The first was with Portugal. While it is sometimes difficult to remember, Portugal was a world power over 500 years ago. In fact, it was a Portuguese explorer, Bartholemew Diaz who was the first European to discover the Cape of Good Hope, and that there was a Diaz museum on Moosell Bay, which was on our way, I knew I had to pay homage.
We stopped at the museum, to the joy of my guide—who’d never had another request from a tour group to stop there. The piece de reistance was a recreation of one of the caravels that Diaz and his crew sailed from Portugal around the Cape (which he initially called the Cape of Storms; King Joao II, a better marketer, gave it its new name), a journey that took six months. It is astonishing how small it is—under 100 feet, with a crew of 33, and a totally undifferentiated hold. Tis said the crew slept on deck, rather like my Scouts have done in the Keys.
The recreated caravel was a gift of the Portuguese, who built it in 1988—the 500th anniversary of the original voyage—and did the trip in three months—probably because they added a privy (is that a poop deck?), bunks, and a galley.
Diaz was blown off course and landed in Moosell bay, which he called Sao Bras (St. Blais), and because it had a spring, was one of the standard refueling stops on the route eventually charted by Vasco da Gama. As for Diaz, though he reached the Cape, da Gama reached India, and on the next voyage in 1502, Diaz was again blown off course and drowned.
As for the Portuguese, they not only reaped the benefits of the India trade (and acquired an empire across the world), one of their explorers detoured from the Azores to discover Brazil, which has led to Portugal being the fourth most spoken language despite their being only about 12 million in Portugal.
Portugal’s claim to South Africa, as I’m sure I’ll document later, vanished as the Dutch-English rivalry took over.
Our second dot was a stop at the Garden Route Game Lodge, which was a two hour drive through a game preserve. It might have had more impact had I not been in a real game reserve because what it was was basically a zoo. The reserve was the brainchild of two families who bought a lot of farmland and restored it to sort of veld, and added game animals.
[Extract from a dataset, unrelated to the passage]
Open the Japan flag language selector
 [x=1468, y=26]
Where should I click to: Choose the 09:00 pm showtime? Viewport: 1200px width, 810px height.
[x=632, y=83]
We were in a Land Cruiser and were able to see animals close up, including a white rhinoceros and a male lion (the lions were in their own quarters, separated by an electric fence, because if they were mixed in with the other animals, the tour guide observed, “we’d have no animals left before long.” The lodge sends some animals into the lion area periodically, so the lions get to hunt.) I suppose the good thing is that customers are guaranteed to see animals (not the case in the bush), and that the animals are conserved.
Tonight I’m staying at a posh upscale hotel in Hermanus, the Marine. Brad Pitt stayed here last year according to the publicity, and I wonder what they’ll say next year about my having been here this year?